Learning to think outside The Wall

January 4, 2008

At a conference at Palestine's Al-Quds University, Mary Evans muses on gender and power.

All readers of The Times Higher will know that a great deal of ink, not to mention emotional energy, has been spent on the vexed question of whether or not British academics should boycott Israeli universities. The following is not a further part to that debate; it is an impression of a recent visit to the Palestinian university of Al-Quds.

From the moment I arrive at Tel Aviv's Ben Gurion Airport, it is apparent that this is going to be no ordinary trip to an academic conference. On no other occasion have I been asked with such vehemence the purpose of my visit to a country, or been met with such manifest hostility when I meekly reply that I am going to give a paper at Al-Quds University, and that the paper is on integrating gender into the curriculum.

When I first began teaching women's studies in a British university in the 1980s, furious patriarchs remarked that they would never allow "their" wives to take such a course. Patriarchy, it yet again appears, can transcend the lines of gender and nation: the young woman in the immigration booth gives me a look of such fury that I wonder if I have somehow (as those HSBC posters at the airport remind us) said something that is thought rude in this culture.
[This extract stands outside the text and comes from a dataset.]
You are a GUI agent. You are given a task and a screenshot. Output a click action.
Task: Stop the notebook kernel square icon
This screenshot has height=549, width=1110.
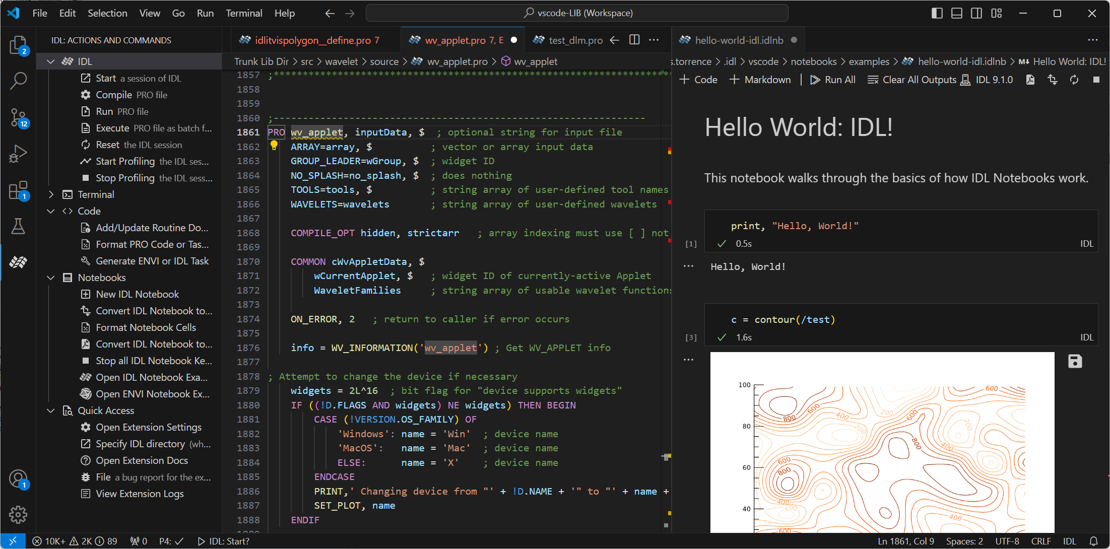[1096, 80]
When we leave immigration, through the fountains presumably symbolic of the waters of the Red Sea, it is with the same sense of relief that Moses might have had.

Ben Gurion Airport is a tribute to everything that the dollar can buy. Sadly, terribly, the same sense of limitless potency is evident in The Wall, endlessly visible between Tel Aviv and Jerusalem and redolent of power in its most naked sense. Empires have never been slow to stamp their mark on occupied territories, but they have often sought to soften the blow by a glance, however slight, at aesthetic considerations.

Here there is no such attempt, and both The Wall and the settlement housing give no concessions to their impact on a landscape, or a recognition that everyone, Palestinian, Israeli or visitor, has to see in these constructions. In Europe, we have become accustomed to the idea that architecture has a life, in our experience of it, beyond its actual function. Here that understanding seems to have been abandoned in favour of a complete refusal to acknowledge the way in which buildings can deform the quality of life.

But of course The Wall, and settlement housing, do far more than offend the aesthetic sensibilities of a visitor. Both have destroyed communities, divided families and made daily life endlessly difficult for thousands of people. Friends at Al-Quds now take long journeys to get to work; one person, born in Jerusalem, is not allowed to visit a city a few miles away. Every person visiting the campus at Al-Quds looks out, first and foremost, at The Wall. Academic life, of course, does not stop because of this construction, and it is evident from the talk and the discussion that academic vitality is alive and well. In this sense, precisely because intellectual life is so much about crossing barriers and moving to new places, The Wall serves as a reminder of the rigid and the authoritarian.

Paradoxically, the fact of this concrete division can in some ways only encourage intellectual creativity. In much the same way as the Counter- Reformation tried, unsuccessfully, to limit intellectual inquiry, this absurd and cruel construction stands as a metaphor for all that is repressive and violent in social and political life.

Yet while The Wall is another example of those other walls that have tried, hopelessly, to contain challenge, there is another sense in which this modern wall - and its very intrusiveness - can make us reflect on aspects of the modern. The Wall in Palestine is of course a very modern wall, made of pre-cast concrete slabs. But if that is what the modern looks like, if that is what modern power can do, then there is also a sense in which that version of the modern is as potentially undesirable as, for example, Disney or McDonald's.

This liberating rejection of the modern is very much part of the debate about gender at Al-Quds, a questioning of all those Western ideas about the apparent necessity of individualism. Part of the misuse of women in the recent political history of the West has been the justification of interventionist policies in terms of the "emancipation" of women, an emancipation that confuses Western versions of the modern with human liberation. The "emancipated" - and armed - young women who patrol the frontiers in Israel are not persons to be envied any more than the Palestinian women whom they daily interrogate; both, perhaps, are victims of ancient and inherently undemocratic versions of power.

Mary Evans is visiting fellow, Gender Institute, London School of Economics.